YOUR TASK
The task calls for the line containing "Image resolution: width=1540" and all later lines, through the end of the entries below, to be set down exactly and without pictures.
--- PROVIDED ENTRIES ---
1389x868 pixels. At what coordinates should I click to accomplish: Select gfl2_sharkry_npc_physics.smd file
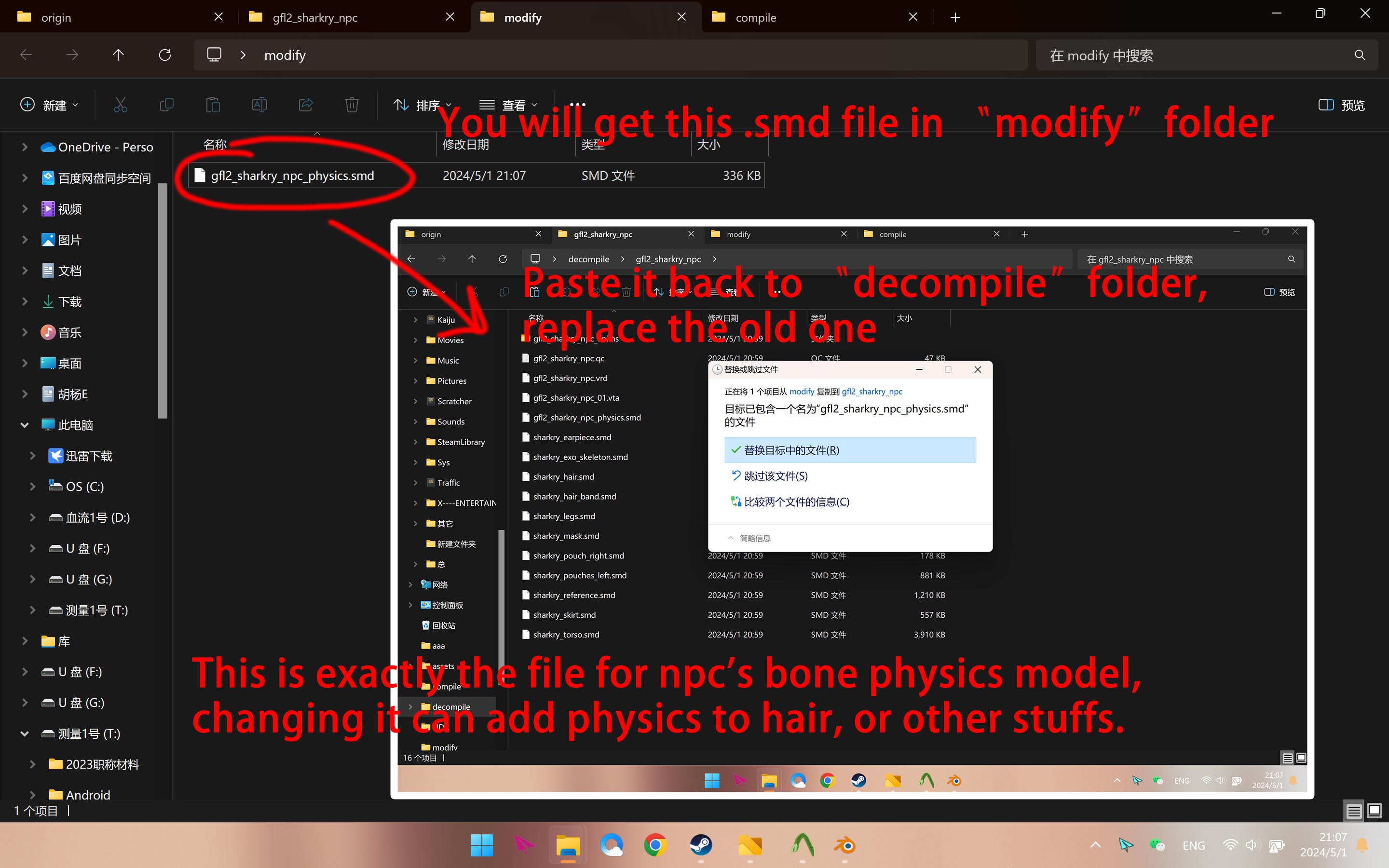click(x=293, y=176)
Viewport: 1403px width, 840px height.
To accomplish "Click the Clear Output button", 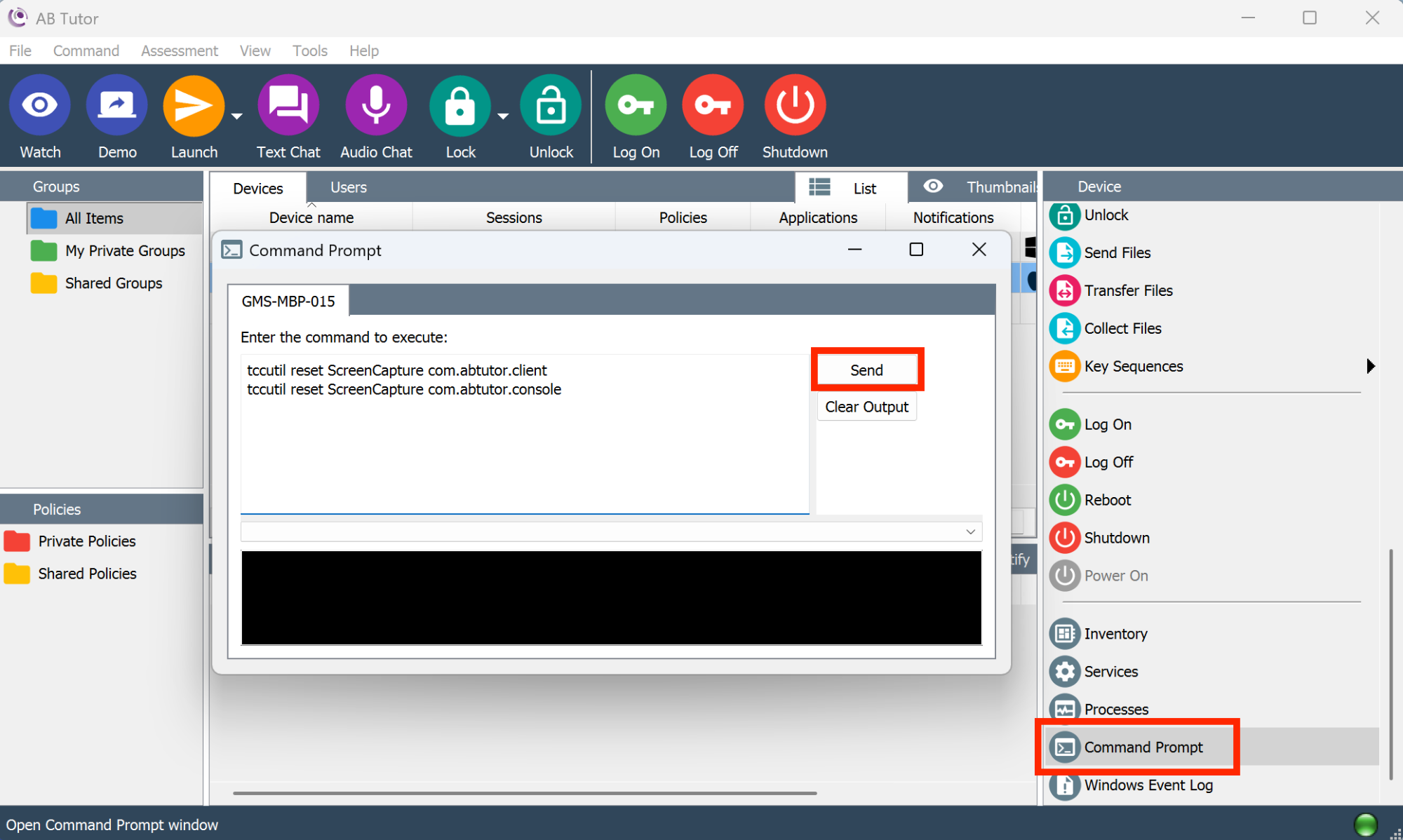I will (866, 407).
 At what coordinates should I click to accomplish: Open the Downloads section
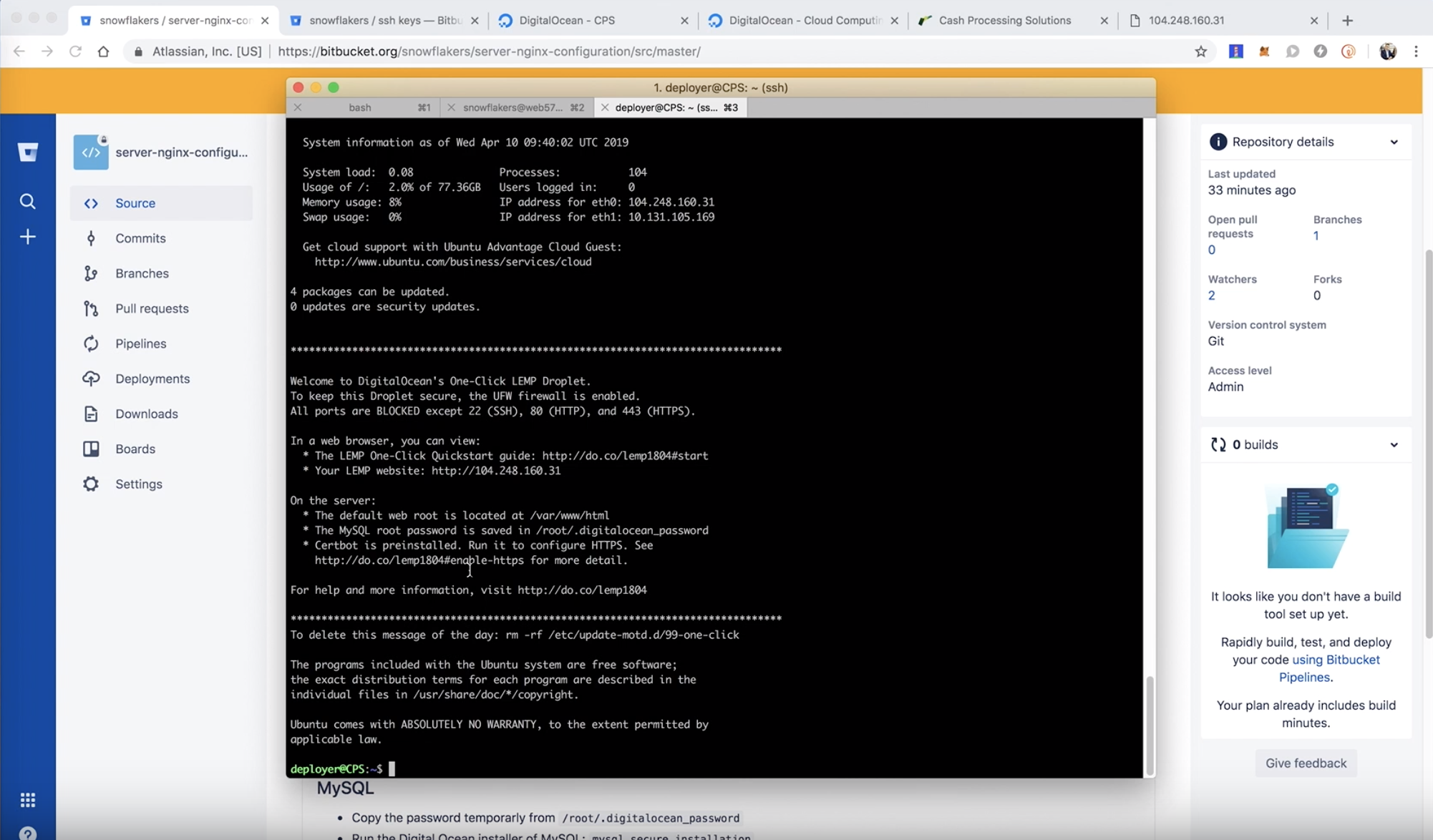pyautogui.click(x=147, y=414)
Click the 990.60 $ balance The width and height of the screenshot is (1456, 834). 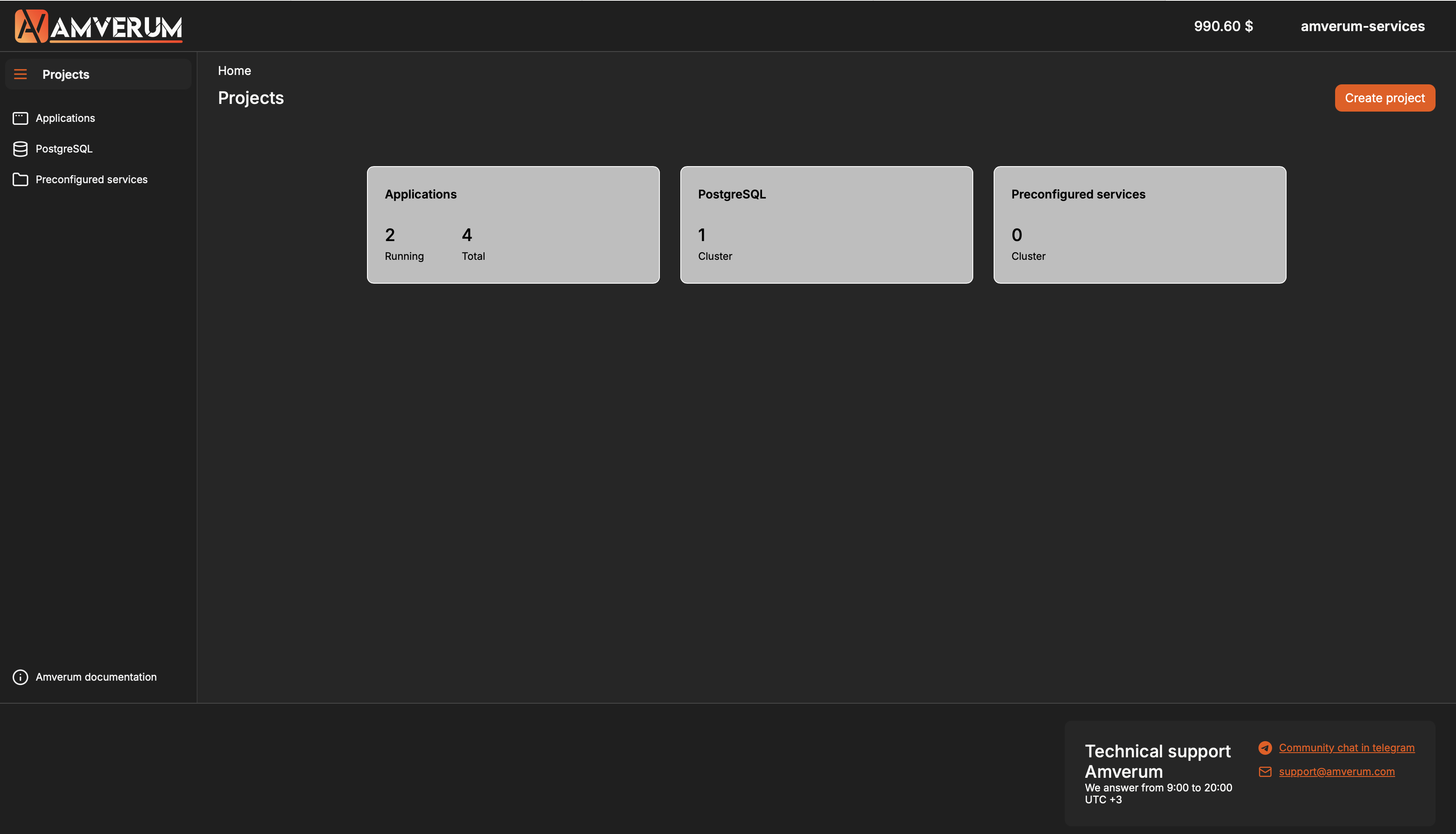1223,26
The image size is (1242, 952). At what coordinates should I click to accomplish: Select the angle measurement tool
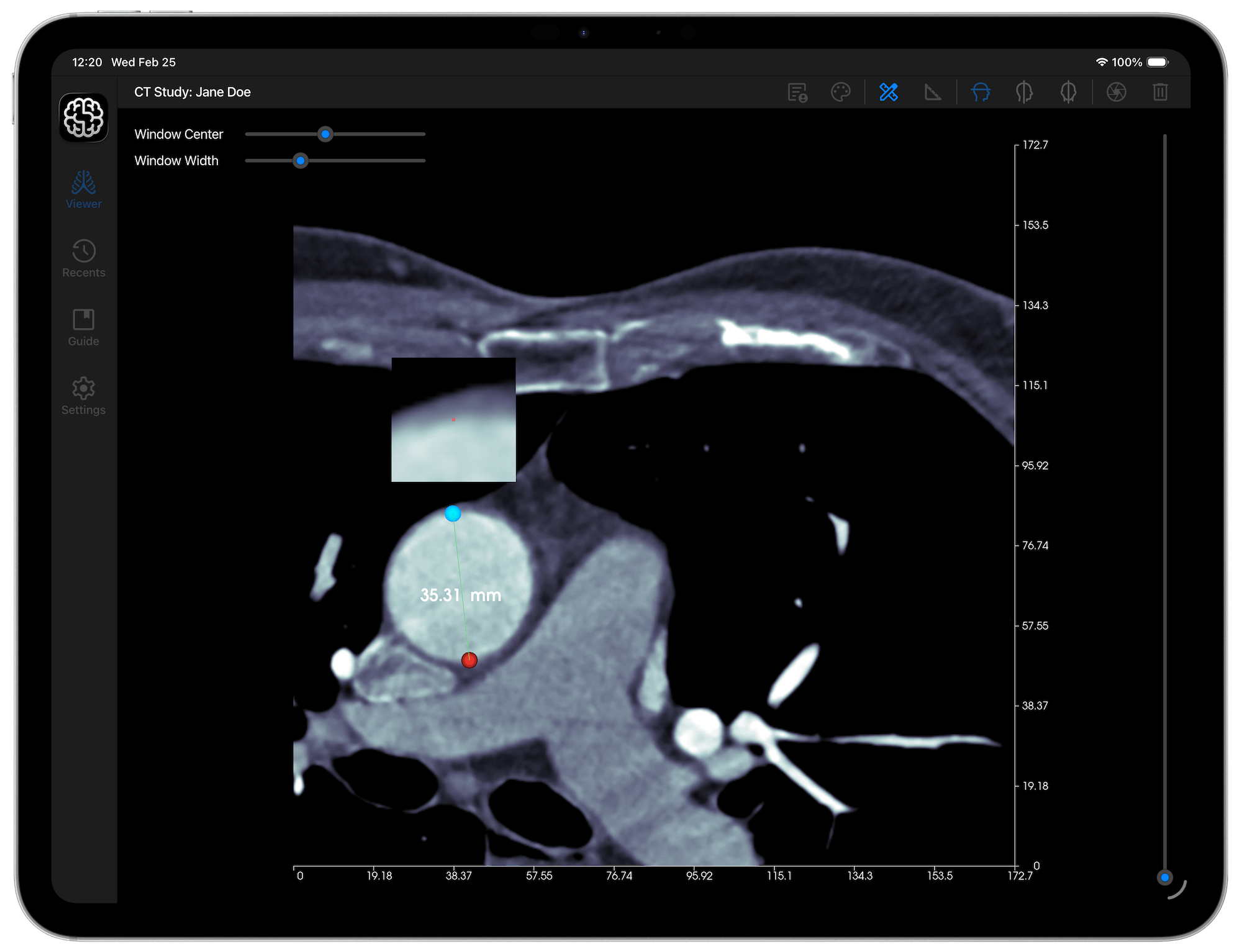click(x=933, y=92)
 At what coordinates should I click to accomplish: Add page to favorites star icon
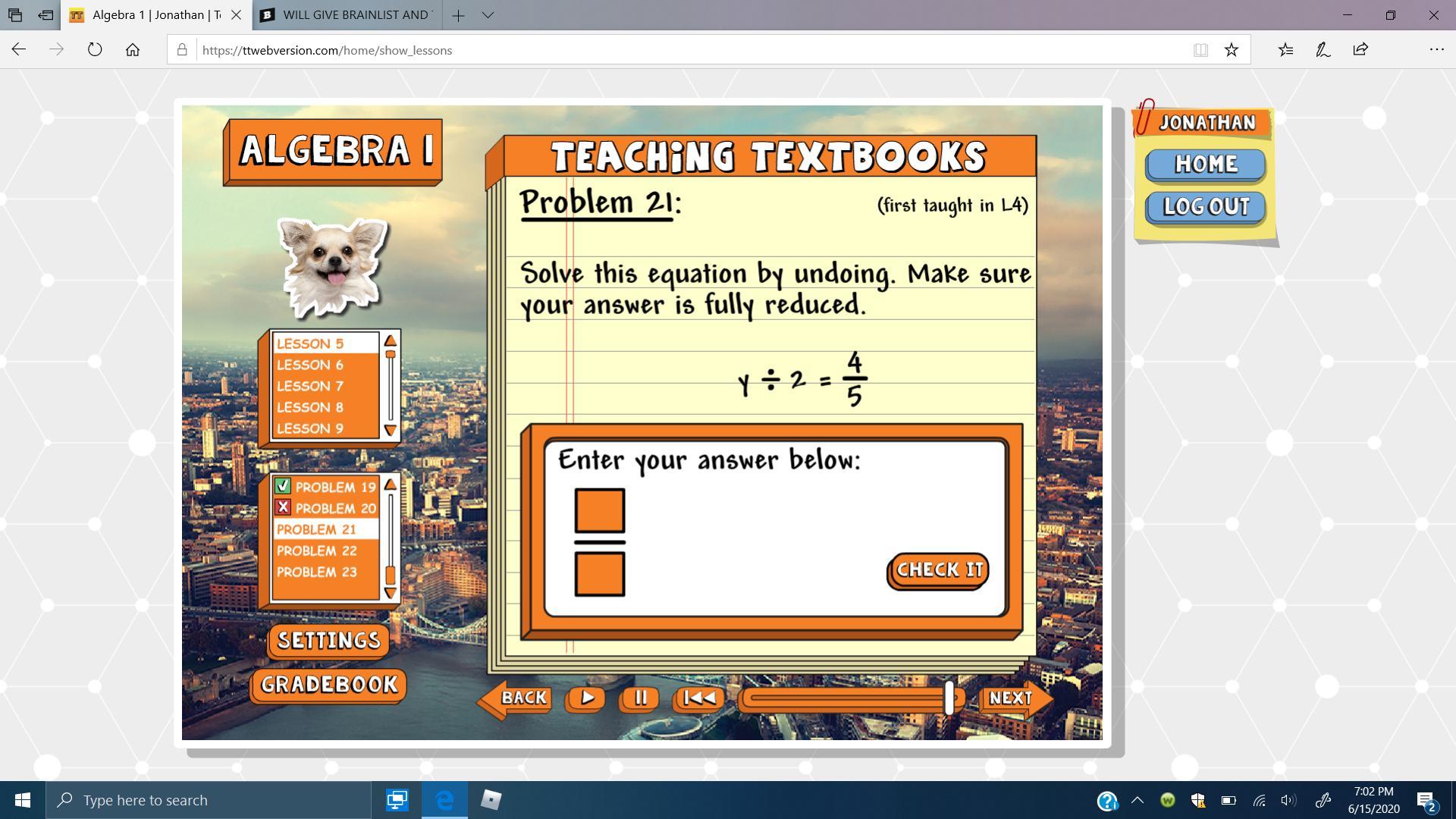pos(1231,50)
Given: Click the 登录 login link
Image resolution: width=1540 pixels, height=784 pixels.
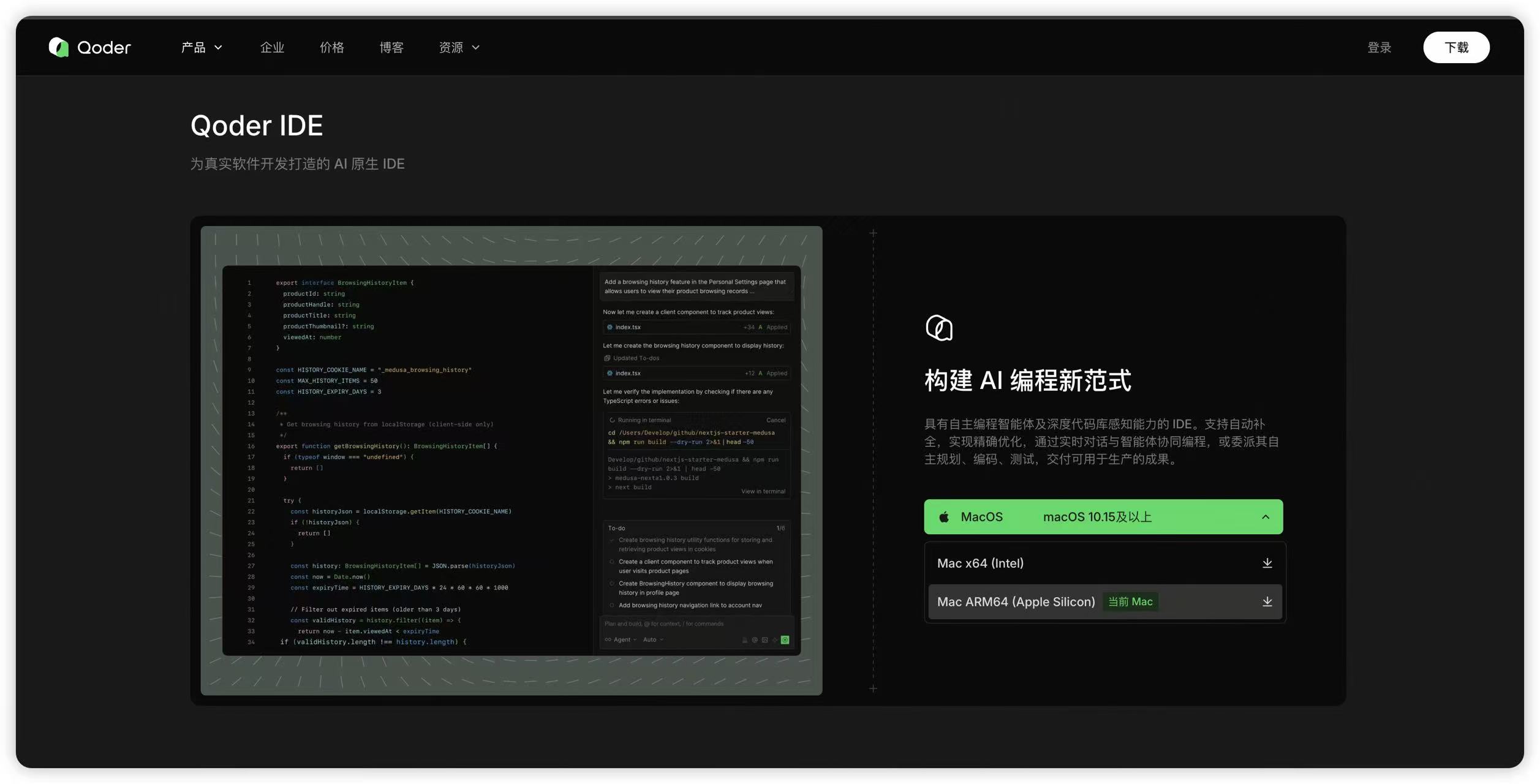Looking at the screenshot, I should pyautogui.click(x=1379, y=47).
---
ANSWER TO THE PROBLEM
Image resolution: width=1540 pixels, height=784 pixels.
Looking at the screenshot, I should pyautogui.click(x=1379, y=47).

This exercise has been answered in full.